Wednesday, April 18, 2007

There's always something to break the peace

And it usually comes in the form of a phone call from a teenager who knows you're at home for the day instead of at work.

Somehow she miraculously manages to break a bone/come down with the worst bout of stomach bug ever/ bang her head/ whatever it may be that would require a phone call to me to make sure I'm not enjoying my time alone at home and that I have to leave the house like right now.

I had the day off today. Not because I wanted to but because there was just nothing to do at work. While I sighed heavily about the loss of a days pay I was secretly pleased because it meant I could have some alone time. Henry would be at daycare, Ben would be at work and Maya would be at school.

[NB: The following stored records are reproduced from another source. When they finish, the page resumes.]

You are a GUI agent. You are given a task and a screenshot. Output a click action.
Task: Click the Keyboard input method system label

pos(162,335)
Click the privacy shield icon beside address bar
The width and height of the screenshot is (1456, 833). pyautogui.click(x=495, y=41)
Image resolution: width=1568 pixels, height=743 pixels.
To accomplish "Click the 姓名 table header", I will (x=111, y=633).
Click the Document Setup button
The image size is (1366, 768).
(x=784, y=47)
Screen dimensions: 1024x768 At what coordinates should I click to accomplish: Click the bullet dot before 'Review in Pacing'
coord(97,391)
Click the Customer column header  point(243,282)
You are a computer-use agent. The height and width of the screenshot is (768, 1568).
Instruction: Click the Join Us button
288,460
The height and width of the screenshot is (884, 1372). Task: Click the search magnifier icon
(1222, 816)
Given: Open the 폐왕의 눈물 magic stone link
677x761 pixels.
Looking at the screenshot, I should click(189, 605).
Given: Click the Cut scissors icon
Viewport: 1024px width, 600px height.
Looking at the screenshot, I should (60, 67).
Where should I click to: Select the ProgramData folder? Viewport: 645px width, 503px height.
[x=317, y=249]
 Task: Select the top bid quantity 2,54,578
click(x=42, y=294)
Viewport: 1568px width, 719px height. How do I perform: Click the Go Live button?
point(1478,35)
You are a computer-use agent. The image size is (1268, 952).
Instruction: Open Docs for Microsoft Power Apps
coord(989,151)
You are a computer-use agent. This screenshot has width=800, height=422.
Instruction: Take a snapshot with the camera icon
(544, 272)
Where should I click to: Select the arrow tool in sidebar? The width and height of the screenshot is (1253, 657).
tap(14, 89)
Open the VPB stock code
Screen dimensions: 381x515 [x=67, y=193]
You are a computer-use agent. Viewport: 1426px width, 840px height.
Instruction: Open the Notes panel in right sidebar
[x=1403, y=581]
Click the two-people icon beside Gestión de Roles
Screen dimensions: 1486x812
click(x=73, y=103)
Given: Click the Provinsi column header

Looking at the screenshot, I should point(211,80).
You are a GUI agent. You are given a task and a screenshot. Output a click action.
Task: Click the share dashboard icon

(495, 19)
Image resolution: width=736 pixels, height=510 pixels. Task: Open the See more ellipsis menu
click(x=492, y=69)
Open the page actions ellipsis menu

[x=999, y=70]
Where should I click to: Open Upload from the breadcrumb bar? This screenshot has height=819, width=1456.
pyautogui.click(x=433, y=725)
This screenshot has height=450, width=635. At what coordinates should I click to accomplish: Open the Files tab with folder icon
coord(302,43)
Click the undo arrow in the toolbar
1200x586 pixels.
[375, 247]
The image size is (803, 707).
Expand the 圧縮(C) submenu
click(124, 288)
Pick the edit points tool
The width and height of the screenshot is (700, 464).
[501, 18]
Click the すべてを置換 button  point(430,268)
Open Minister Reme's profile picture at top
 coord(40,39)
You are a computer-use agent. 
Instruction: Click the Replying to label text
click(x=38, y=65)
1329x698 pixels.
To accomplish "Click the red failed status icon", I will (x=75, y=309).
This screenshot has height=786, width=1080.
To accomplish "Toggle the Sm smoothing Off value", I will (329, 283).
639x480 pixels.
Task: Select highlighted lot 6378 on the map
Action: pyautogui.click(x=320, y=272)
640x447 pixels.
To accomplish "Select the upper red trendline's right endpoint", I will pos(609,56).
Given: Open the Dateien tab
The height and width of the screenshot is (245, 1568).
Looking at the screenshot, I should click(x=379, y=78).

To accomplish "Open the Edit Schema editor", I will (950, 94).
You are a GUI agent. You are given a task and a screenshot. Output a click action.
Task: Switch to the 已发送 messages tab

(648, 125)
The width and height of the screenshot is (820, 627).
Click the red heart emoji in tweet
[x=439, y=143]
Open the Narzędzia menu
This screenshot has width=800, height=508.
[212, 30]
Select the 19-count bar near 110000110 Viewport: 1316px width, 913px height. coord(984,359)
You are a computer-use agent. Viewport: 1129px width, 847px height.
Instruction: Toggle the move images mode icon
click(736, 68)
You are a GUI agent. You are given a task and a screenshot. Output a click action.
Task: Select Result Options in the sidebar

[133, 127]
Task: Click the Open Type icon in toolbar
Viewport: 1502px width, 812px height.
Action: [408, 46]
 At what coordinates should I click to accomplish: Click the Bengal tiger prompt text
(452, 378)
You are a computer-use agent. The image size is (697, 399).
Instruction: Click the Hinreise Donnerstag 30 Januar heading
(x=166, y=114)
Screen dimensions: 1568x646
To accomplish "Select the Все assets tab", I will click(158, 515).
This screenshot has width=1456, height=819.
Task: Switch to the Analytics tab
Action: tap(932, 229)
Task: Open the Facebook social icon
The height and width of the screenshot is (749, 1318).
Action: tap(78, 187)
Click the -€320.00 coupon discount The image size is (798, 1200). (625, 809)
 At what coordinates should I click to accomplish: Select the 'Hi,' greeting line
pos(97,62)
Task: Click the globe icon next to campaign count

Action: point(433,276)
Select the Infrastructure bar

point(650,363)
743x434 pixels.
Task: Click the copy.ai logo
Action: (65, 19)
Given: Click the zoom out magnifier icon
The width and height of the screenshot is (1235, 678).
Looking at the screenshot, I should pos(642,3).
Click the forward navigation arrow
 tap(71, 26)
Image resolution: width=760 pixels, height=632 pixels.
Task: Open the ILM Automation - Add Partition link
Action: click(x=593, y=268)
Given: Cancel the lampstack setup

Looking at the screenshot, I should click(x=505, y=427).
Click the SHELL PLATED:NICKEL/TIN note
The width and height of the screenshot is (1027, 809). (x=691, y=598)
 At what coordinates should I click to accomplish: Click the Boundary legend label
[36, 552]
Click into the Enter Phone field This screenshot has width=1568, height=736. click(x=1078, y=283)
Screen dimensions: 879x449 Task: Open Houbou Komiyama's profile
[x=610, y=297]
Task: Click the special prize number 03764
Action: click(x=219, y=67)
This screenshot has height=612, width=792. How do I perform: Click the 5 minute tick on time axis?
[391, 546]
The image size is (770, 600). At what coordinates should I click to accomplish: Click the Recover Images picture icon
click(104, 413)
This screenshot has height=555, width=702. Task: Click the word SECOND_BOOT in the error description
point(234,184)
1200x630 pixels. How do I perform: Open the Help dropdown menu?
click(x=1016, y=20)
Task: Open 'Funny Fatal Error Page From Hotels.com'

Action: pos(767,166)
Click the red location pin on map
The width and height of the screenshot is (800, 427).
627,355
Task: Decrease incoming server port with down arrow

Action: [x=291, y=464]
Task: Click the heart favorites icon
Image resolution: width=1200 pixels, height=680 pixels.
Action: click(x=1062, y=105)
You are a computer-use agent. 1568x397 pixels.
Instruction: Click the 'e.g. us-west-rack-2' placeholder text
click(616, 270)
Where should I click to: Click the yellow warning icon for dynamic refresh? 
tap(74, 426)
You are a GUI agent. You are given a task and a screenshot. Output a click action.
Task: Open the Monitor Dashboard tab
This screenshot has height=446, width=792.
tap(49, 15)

I walked my adorable children to their respective drop off zones this morning and walked home feeling somewhat excited about ALL THAT TIME ALONE! Because I was also feeling a little domesticated I came home and cleaned...for a bit anyway.I also shopped for food despite promising that I never would again. I wouldn't go as far as to say it was a pleasurable experience but it was at least without panic. I was able to get in there, fill the trolley and get out in under twenty minutes. I didn't have a toddler to save from the traffic in the carpark or to stop filling the trolley with novelty truck shaped biscuit tins. There was no teenager asking me to buy mascara's and 45 different varieties of chocolate drinks and expensive hair shampoos. I got it home and packed without the toddler and the teenager opening everything before I'd even had a chance to get it out of the car. Sounds like heaven doesn't it.

I washed several piles of dirty clothes, vacuumed the floors and the car and prepared dinner. It's amazing how easy those simple things are when there's no one else to distract you. I even drank a whole hot cup of tea, ate several pieces of chocolate and talked the council guys into feeding some of our tree trimmings into their mulching machine. I think they were disappointed I didn't have more. I almost told them to go right ahead and just cut down all the overgrown trees in our yard and mulch them to a bloody pulp.

I looked up at the clock just after 1PM and knew the countdown had begun. There were only two short hours of peace left in which I could start to read the hundreds of gossip magazines that were left on my back porch by my elderly neighbour over a week ago.

Just as I flipped to the page that would tell me all about how to avoid developing an eating disorder but still be as thin as Lindsay Lohan the phone rang.

"Mum, it's me, I broke my fingers, can you come and get me or should I get the bus?"

"Get the bus, nothing you can do for a broken finger anyway. I'm about to kick start my new diet which includes lots of rest and perhaps some illegal drugs so if you don't mind I'll see you when you get home"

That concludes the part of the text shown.